DATASET EXTRACT section start
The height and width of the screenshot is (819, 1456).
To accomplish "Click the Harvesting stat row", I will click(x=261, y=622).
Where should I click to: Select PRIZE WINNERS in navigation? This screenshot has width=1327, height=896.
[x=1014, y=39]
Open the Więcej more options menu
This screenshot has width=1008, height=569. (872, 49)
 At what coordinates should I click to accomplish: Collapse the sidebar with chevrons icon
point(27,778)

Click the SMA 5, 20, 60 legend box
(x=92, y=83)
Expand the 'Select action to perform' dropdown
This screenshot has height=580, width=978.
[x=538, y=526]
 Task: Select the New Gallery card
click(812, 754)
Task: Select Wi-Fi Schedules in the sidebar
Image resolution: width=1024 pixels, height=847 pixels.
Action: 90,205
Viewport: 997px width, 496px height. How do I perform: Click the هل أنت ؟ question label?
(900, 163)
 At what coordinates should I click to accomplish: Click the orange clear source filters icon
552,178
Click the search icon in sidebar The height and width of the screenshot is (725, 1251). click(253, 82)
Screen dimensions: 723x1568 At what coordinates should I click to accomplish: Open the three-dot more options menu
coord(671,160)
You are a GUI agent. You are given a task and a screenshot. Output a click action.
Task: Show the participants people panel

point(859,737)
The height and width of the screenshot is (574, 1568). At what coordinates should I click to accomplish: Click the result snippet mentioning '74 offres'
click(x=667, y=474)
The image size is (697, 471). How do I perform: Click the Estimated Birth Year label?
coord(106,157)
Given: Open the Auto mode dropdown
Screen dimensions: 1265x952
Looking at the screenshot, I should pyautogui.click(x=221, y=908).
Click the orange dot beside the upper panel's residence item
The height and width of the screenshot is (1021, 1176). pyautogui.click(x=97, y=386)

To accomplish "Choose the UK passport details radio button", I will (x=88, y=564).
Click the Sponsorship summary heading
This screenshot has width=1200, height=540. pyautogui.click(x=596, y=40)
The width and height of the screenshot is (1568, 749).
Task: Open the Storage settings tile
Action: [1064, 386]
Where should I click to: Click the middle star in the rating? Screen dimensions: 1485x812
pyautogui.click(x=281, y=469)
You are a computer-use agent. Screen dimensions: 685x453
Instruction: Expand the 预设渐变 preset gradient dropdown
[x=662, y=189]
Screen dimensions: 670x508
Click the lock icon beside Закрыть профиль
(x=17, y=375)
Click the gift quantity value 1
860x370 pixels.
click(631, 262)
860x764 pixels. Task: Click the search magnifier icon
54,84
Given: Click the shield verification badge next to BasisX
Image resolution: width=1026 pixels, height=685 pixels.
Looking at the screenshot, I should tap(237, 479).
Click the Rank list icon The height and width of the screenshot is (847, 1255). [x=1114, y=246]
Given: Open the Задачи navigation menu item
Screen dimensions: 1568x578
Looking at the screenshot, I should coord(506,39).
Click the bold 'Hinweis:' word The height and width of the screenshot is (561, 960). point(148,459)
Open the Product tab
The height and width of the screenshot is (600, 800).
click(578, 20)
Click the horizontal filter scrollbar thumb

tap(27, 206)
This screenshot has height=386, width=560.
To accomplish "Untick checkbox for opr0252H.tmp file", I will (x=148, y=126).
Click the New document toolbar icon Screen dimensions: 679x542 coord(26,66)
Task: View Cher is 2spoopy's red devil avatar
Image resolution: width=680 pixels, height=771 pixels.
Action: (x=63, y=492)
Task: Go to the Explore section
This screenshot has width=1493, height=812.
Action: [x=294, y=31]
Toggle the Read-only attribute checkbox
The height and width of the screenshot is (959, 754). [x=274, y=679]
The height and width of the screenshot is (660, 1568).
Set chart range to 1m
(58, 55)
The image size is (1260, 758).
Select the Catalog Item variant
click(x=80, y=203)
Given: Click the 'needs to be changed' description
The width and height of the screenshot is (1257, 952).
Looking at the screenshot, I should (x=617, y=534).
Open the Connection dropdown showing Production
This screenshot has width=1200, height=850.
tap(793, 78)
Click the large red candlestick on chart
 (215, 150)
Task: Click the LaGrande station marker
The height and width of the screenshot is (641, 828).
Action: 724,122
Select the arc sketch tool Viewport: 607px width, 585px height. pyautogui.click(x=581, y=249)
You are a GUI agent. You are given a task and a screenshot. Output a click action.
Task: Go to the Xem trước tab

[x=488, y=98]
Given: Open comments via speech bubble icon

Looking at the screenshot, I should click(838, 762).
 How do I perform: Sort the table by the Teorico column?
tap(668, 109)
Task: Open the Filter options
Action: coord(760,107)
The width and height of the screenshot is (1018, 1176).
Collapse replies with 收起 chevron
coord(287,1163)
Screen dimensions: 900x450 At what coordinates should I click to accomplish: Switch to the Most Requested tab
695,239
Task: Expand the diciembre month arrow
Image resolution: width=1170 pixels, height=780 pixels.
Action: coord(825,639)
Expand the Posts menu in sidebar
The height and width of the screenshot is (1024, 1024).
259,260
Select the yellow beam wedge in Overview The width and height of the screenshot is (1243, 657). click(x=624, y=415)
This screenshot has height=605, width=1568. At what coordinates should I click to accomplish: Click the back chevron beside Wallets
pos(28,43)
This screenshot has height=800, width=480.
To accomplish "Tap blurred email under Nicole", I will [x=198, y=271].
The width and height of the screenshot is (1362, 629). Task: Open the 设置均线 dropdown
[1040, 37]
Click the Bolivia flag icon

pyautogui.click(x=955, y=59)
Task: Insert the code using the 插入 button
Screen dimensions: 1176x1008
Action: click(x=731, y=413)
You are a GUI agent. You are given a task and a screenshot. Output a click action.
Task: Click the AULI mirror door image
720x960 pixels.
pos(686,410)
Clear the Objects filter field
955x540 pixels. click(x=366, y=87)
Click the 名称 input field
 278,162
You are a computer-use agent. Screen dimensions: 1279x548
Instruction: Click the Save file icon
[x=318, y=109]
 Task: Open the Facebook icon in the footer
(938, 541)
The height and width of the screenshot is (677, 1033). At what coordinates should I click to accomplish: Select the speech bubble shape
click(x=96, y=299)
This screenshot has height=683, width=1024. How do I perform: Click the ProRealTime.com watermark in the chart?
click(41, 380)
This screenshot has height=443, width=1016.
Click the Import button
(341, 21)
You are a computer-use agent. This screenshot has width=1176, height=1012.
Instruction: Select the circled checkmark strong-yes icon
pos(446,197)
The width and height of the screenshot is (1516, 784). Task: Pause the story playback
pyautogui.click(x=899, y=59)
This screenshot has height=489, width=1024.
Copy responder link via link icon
DATASET EXTRACT section end
Each line of the material with the word "will" in it should be listed.

▸ SOLUTION TO THIS PROBLEM
To accomplish "Click the Harvesting stat row", I will click(x=261, y=622).
To accomplish "Choose the UK passport details radio button", I will (x=88, y=564).
To accomplish "Untick checkbox for opr0252H.tmp file", I will (x=148, y=126).
To accomplish "Tap blurred email under Nicole", I will [x=198, y=271].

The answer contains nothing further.